What better way to foster innovation and out-of-the box thinking than the excitement of chasing after status as ‘the best of the best’? Chris Smith is the Vice President for Technology at AT&T Government Solutions, and the Program Chair for the American Council on Technology and the Industry Advisory Council (ACT-IAC)’s Igniting Innovation event on February 5. Smith spoke with Christopher Dorobek, host of the show DorobekINSIDER, about how to spark government innovation through friendly competition.
The ACT-IAC is a nonprofit dedicated to fostering government innovation through technology that will host an event this Thursday, February 5th called Igniting Innovation, where 30 competitors will showcase their particular government technology innovation, and eventually attendees will vote for their favorites and one winner will be selected.
“We’re really trying to unleash the entrepreneurial spirit of organizations, and how they’re bringing innovation to bear,” said Smith.
Encouraging this spirit is important in a government environment where financial constraints exist. “Constrained resources are real,” said Smith. “And so I think people will be finding ways to do things better, perhaps sometimes with the tools that are there – if it’s a new technology, a new process, a new way of engaging with the citizen – the result is extraordinary.”
Of course everyone wants to be recognized for their innovative efforts, but what’s really the end result of fostering this type of competition?

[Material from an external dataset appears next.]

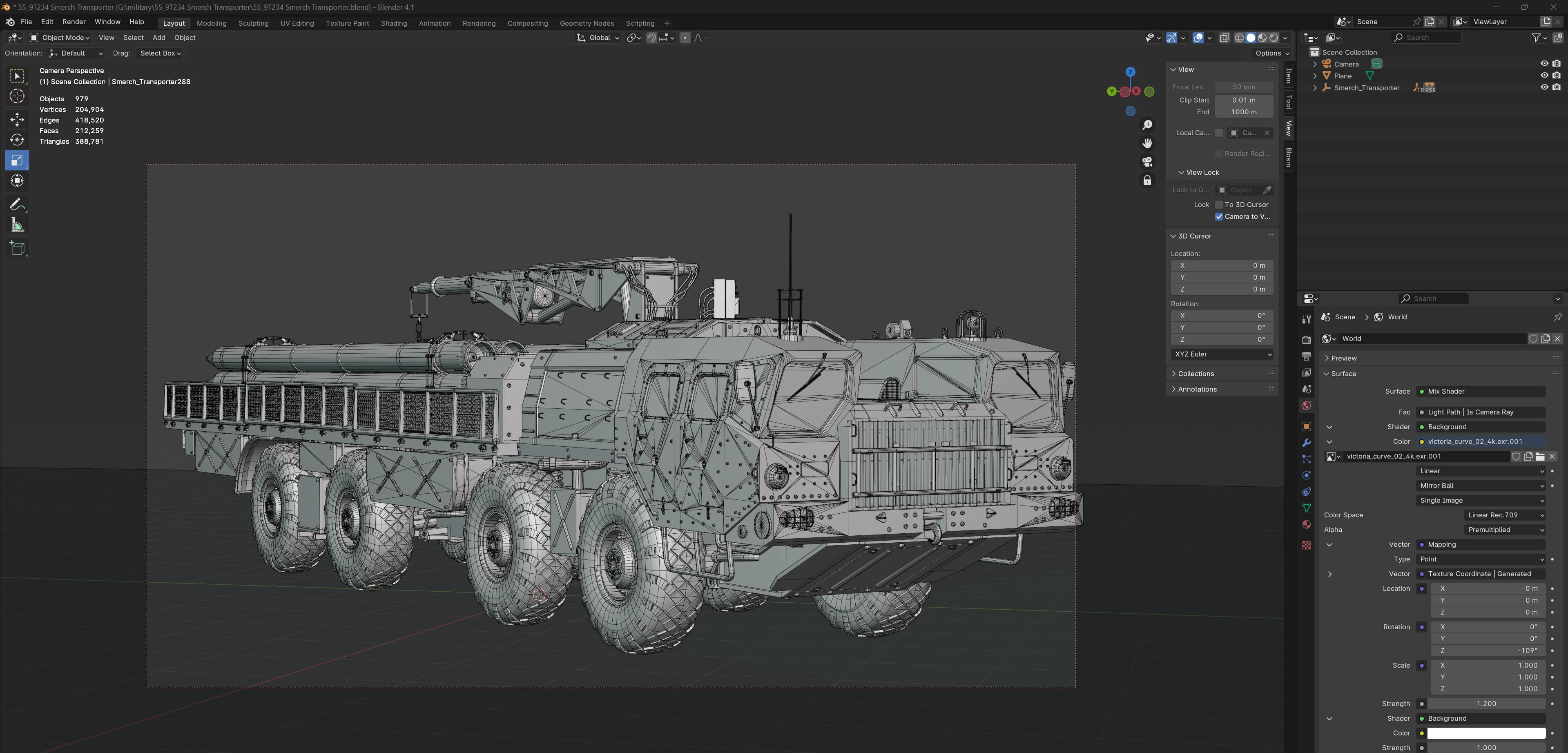Click the Clip Start value field
This screenshot has width=1568, height=753.
click(1244, 100)
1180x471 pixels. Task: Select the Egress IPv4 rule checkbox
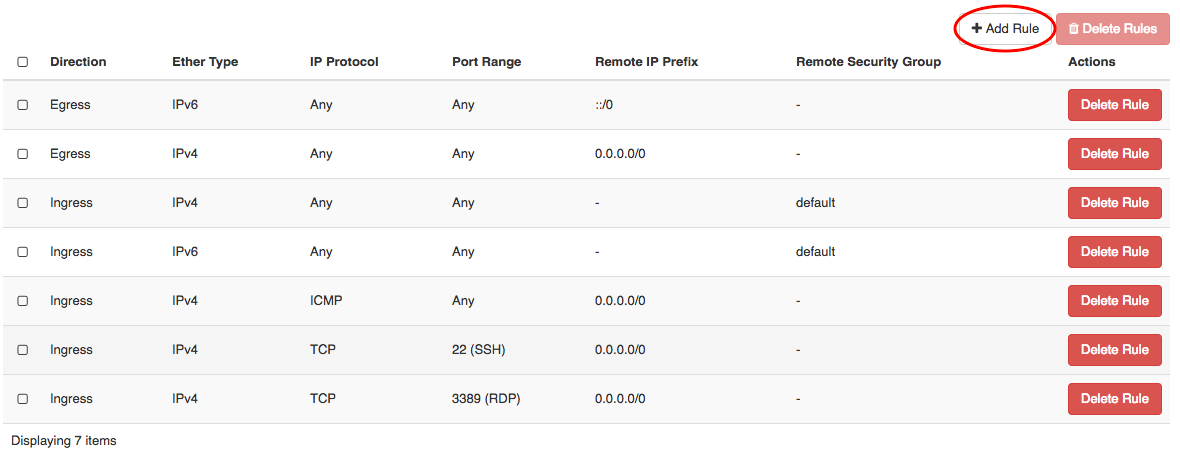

The hope is that it will bring together and inspire government workers to discover new, emboldened approaches that they may not have thought of on their own. It’s also about sharing challenges that were successfully overcome and lessons learned from failed attempts.

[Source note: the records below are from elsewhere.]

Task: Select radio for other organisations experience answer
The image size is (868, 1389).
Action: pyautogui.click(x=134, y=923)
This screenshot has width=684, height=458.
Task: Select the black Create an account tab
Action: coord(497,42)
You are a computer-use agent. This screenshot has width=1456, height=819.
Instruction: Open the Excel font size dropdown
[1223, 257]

The focus for the event is a very hands-on approach to government innovation, which Smith called ‘applied innovation’. Rather than talking about how to stir up government innovation as a broad goal, this competition seeks to highlight real-life examples of what kinds of innovation have been carried out recently.

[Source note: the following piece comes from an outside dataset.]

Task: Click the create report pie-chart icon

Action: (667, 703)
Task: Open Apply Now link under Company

“Some of these things are quote unquote small; they’re not inventing the telephone, but they have a huge impact on people’s lives,” added Dorobek.
This takes us back to the recurring theme we see in government innovation about the importance of cross-agency communication and knowledge sharing. In terms of fostering innovative government strategies, according to Smith, “it’s really about sharing across the organizations.”
A great way to be creative is to make unlikely comparisons, so the ACT-CIO’s event will be hosting a diverse range of government innovators across sectors. For instance, two of the innovators showcasing will be the Transportation Security Administration and the Utah Hunting and Fishing Mobile App – and believe it or not, it’s not crazy to suggest that they can learn about innovation from each other.
So, things will surely be getting fierce this Thursday, February 5th in downtown D.C. Government innovators: may the best man or woman win!